Java complete examples
These examples are from the Java complete examples directory.
AutoComplete computes the most popular hash tags for every prefix, which can be used for auto-completion. The pipeline can optionally write the results to a BigQuery table.
StreamingWordExtract reads lines of text, splits each line into individual words, capitalizes those words, and writes the output to a BigQuery table.
TrafficMaxLaneFlow reads traffic sensor data, finds the lane that had the highest recorded flow, and writes the results to a BigQuery table.
TrafficRoutes reads traffic sensor data, calculates the average speed for each window and looks for slowdowns in routes, and writes the results to a BigQuery table.
Python cookbook examples
These examples are from the Python cookbook examples directory.
BigQuery schema creates a
TableSchema
with nested and repeated fields, generates data with nested and repeated fields, and writes the data to a BigQuery table.BigQuery side inputs uses BigQuery sources as side inputs.
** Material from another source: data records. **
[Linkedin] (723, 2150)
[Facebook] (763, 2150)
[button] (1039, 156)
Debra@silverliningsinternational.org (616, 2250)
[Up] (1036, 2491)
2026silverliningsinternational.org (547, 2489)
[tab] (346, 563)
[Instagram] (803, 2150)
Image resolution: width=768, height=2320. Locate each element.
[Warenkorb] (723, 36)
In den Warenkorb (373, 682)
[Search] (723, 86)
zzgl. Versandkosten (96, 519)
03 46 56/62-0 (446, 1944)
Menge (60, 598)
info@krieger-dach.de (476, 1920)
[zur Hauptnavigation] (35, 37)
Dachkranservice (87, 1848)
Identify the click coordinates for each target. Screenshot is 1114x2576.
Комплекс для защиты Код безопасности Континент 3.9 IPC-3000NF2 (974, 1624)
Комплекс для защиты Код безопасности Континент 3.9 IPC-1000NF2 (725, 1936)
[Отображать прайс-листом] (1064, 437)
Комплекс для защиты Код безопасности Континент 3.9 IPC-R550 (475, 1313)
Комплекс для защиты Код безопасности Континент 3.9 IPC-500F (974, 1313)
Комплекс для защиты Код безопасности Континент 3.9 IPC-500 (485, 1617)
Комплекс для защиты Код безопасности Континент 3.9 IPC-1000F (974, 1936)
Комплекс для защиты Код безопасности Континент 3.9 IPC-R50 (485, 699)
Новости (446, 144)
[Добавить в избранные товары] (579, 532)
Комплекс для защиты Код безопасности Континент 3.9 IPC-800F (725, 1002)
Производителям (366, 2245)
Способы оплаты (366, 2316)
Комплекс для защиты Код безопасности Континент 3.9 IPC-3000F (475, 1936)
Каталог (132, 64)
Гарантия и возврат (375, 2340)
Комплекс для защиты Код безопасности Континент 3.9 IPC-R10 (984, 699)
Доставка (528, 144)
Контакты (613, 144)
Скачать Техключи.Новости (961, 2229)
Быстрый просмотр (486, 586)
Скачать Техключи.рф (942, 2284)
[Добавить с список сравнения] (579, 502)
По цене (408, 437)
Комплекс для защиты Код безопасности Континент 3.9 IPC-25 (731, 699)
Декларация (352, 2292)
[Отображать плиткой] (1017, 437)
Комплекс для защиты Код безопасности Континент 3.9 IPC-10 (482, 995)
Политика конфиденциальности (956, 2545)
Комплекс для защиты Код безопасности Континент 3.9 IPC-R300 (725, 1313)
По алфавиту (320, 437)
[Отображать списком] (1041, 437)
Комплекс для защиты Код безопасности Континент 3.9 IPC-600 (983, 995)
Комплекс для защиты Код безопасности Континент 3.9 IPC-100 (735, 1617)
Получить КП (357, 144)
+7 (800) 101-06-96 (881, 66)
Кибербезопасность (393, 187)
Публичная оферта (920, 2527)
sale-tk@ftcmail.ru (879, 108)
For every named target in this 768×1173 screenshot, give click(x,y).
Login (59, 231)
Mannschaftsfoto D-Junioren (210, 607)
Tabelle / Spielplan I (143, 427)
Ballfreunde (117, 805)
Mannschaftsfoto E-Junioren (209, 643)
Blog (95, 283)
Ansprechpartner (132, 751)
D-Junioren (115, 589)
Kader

It illustrates how to insert side-inputs into transforms in three different forms: as a singleton, as a iterator, and as a list.
BigQuery tornadoes reads from a BigQuery table that has the ‘month’ and ’tornado’ fields as part of the table schema, computes the number of tornadoes in each month, and outputs the results to a BigQuery table.
BigQuery filters reads weather station data from a BigQuery table, manipulates BigQuery rows in memory, and writes the results to a BigQuery table.